Fixed Rate Mortgage Loan

If you know that you are going to be in the house for a number of years then a fixed rate mortgage is best. A fixed rate mortgage is the most common home finance method and usually are 15 yr or 30 yr mortgage loan. A fixed rate mortgage loan is good if you know you will be living in your home for a long time and you don't have to worry about your payment ever increasing. Monthly loan payments will be the same for the entire life of the loan. The first payment will be the same as the last payment.

If home mortgage interest rates increase you have an advantage because your loan interest rate is locked-in at a lower rate which means your mortgage loan payment will not increase. But alternatively if interest rates drop your rate will not go down unless you refinance your mortgage. Rates went up to 18% at one time and as low as 4% recently so it is hard to tell what will happen in the future.

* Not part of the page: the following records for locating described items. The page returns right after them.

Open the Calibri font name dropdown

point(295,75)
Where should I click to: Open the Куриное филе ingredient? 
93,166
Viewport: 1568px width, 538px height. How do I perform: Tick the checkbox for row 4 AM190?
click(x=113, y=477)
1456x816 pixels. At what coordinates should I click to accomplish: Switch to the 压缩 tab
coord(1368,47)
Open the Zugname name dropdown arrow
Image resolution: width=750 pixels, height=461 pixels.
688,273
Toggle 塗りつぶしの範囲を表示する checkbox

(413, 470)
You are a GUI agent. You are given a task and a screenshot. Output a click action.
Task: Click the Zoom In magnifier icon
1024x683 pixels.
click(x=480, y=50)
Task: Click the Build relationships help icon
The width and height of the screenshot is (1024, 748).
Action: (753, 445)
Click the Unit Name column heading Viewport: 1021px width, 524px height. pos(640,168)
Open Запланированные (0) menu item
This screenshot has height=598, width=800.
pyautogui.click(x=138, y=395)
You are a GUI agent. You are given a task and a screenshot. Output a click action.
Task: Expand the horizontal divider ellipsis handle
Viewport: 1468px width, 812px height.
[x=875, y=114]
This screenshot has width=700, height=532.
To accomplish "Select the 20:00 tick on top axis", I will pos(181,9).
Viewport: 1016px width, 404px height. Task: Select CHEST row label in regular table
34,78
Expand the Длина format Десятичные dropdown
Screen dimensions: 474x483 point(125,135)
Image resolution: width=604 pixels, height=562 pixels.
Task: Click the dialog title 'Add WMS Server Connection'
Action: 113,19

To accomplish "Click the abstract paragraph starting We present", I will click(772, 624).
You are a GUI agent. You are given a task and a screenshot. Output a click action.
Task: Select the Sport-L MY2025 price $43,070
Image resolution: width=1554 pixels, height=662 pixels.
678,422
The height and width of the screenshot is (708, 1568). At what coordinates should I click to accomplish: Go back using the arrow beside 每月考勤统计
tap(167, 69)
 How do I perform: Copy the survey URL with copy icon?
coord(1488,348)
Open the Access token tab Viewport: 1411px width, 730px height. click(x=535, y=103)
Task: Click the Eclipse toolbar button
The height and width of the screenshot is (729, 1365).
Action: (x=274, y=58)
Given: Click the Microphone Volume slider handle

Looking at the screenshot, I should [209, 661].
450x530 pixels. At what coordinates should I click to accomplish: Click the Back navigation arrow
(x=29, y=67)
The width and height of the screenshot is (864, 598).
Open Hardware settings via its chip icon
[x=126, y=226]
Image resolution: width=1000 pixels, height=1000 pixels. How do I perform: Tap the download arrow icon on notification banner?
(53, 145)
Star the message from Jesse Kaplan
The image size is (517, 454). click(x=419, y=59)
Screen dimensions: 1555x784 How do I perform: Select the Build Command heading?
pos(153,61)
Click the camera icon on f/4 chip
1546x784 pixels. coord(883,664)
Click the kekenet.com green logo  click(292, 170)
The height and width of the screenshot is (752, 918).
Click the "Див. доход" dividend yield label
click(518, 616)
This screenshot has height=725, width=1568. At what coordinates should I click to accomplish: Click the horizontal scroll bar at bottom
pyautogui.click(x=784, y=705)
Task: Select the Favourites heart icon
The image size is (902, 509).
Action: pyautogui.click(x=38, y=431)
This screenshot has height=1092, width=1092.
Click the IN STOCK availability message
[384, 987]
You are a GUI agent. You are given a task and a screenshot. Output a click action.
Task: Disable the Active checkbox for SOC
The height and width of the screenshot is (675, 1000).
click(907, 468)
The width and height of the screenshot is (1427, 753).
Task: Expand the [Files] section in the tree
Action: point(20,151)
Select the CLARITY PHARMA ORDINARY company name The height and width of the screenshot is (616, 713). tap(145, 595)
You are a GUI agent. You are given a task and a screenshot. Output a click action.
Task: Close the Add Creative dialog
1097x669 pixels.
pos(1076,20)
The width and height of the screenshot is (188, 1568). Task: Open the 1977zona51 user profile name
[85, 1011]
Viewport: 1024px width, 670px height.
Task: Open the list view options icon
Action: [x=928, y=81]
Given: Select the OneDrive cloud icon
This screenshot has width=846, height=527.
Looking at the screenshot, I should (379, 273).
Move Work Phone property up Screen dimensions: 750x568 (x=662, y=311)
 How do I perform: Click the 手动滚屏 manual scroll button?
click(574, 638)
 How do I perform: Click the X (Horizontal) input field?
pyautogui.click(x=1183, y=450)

A 15 year home mortgage will have a somewhat lower interest rate but higher monthly payments than a 30 year fixed mortgage rate. The advantages to this type of mortgage financing is that you will get more home-equity by paying down the principal balance. You also will have the loan paid off faster and will not have paid as much total interest when the loan ends. It could save you $100,000 or more in interest.

A 30 or 25 year year home mortgage loan will usually have a higher interest rate than a 15 year and a lower payment. This is a good type of loan to get if you are short on money or cannot qualify for the higher mortgage payment. If you start to make more money and want to pay off the mortgage balance faster you can always set up bi-weekly payments with your lender. You also can just pay more money every month and apply it to the principle balance. Mortgage lenders rarely impose a penalty for this.

Interest-only mortgages

An interest only mortgage is where the borrower only pays the interest on the loan each month. This means property debt never declines. Many borrowers get this type of loan because the rates are real low and the payment is low. An interest-only mortgage may be good if you expect to earn a lot more in a few years and know you will be able to afford a higher mortgage payment later on where you can always refinance your loan. Homeowners may choose interest only mortgages because they are going to invest funds and make money on the savings on the difference between an interest-only mortgage and a regular amortizing house mortgage loan with principle and interest.

When looking for the best mortgage you should always shop around many different lenders for the best deal because it could save you thousands. Don't just be aware of the monthly payment but all the other fees, point and charges that the lender is charging. The lenders want your business and their rates and terms are always negotiable.